I love a good pair of socks. I learned the importance of wool (or wool blend) socks the hard way after getting exposure on my foot while motorcycling in the winter. I pretty much wear socks with some amount of wool in them year-round except for when I am working out at home.
The challenge becomes finding good socks at good prices. SmartWool is my favorite manufacturer, but it can be hard to find socks for less than $15 — and the tall socks I prefer retail at about $25 a pop.
As such, I’ve had to branch off to other brands to fill my drawer with nice socks. Bridgedale makes some very nice tall socks that were great for motorcycling, but they are almost just as expensive as SmartWool.
I used my recent move to Minnesota as an excuse to poach a few more wool / wool blend socks and to try out some new brands. Or in the case of these socks, Point 6′s Trekking Heavyweight.
Construction and composition
According to Sierra Trading Post, these socks are 71% merino wool, 27% nylon, and 2% spandex. They are crew height, which means it will probably end a little bit below the calf on most men.
The elastic at the top of the sock seems thin, but it has been durable so far. I have about ten pairs of taller socks from SmartWool and Bridgedale, and the elastic is going strong after years of daily wear. I wear sock garters with taller socks when I ride my motorcycle, so this may ease some of the wear and tear on the elastic. However, I have high expectations and “quitter” socks get cycled out of use quickly.
Softness and feel
The biggest difference between the Point 6 socks and my SmartWool / Bridgedale socks is the softness. The Point 6 socks have a very rough “hand,” or feel, in comparison to the more expensive brands. The socks were washed three times before they felt even remotely comfortable; they were rough and scratchy before. I mean scratchy in a “are there fibers poking me?” kind of way, not a “am I allergic to wool?” kind of way.
Padding and support
There is some padding on the ball of the foot area. This is nice, but again not the same amount of cushion as the more expensive socks.

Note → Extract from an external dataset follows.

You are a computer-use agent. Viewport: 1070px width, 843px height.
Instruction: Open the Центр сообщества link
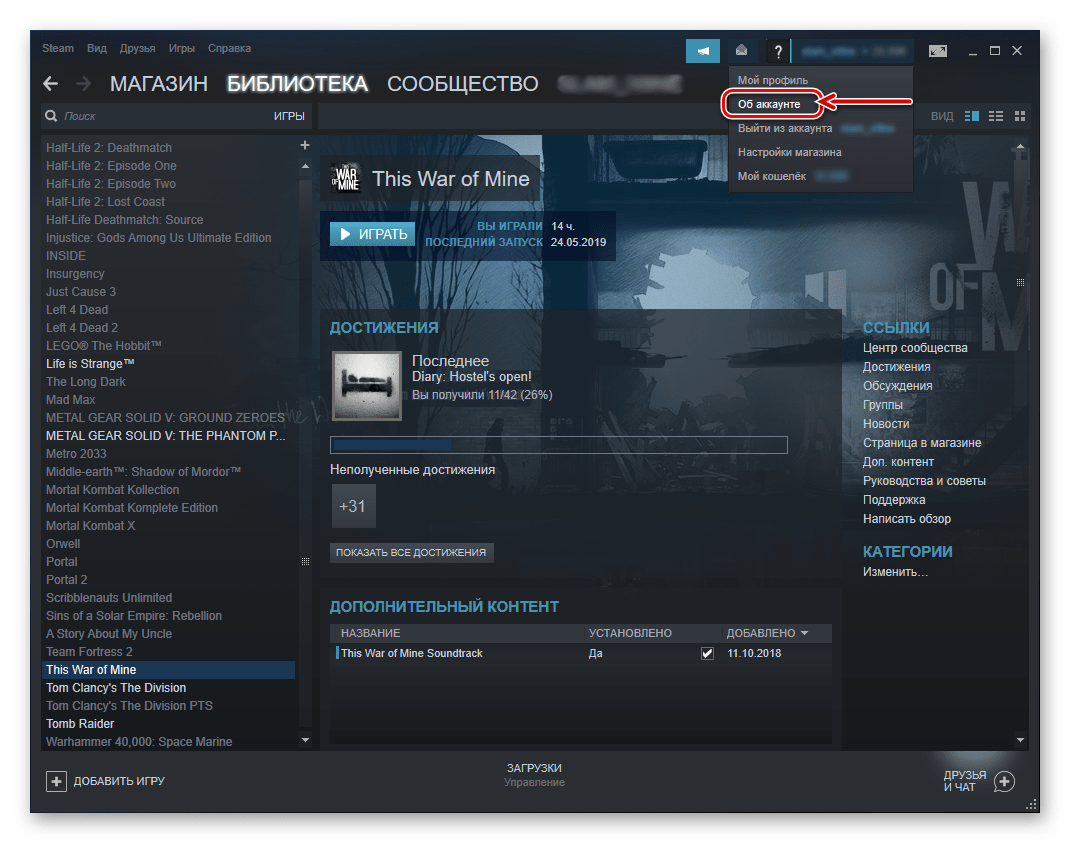point(915,348)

I found that the socks didn’t fit my feet very well. I couldn’t get the padded bottom area to center on my foot like I can with my SmartWool socks that have similar cushioning. Some of the I don’t think the “foot” part of the sock is made as precisely as the more expensive socks that I own.
This is about as straight as I can get my socks. I don’t really care what they look like, but it makes me nervous that they don’t appear to be made the same. I don’t have this problem with my other socks. From a functional standpoint, one of the seams sits much higher along the arch of one foot than the other. I don’t think this would be a problem from how I use my socks, but if you’re a big time hiker this might cause a problem. I don’t know.
Well, here’s where things get complicated. The sock retails from Point 6 for $21.95. That is way too high.
Amazon sells the sock for $14 – $20. You can get SmartWool and Bridgedale socks on closeout at these prices, and I prefer those brands for my usage.
I bought mine for $4.65 before shipping from Sierra Trading Post. Unlike some of the things I buy from STP, these socks were not listed as factory seconds or rejects.
Hrm …. Now all of a sudden it doesn’t matter too much if the socks were coarse for the first few wearings, or if the seams don’t match up all the way around. You could buy two or even three of these socks for the equivalent of a SmartWool pair on sale.
Would I recommend them? Tough call. If you want some socks to wear around the house during the winter time these were a pretty good deal. If you can’t find them for $6 or less I would suggest you look around at other brands.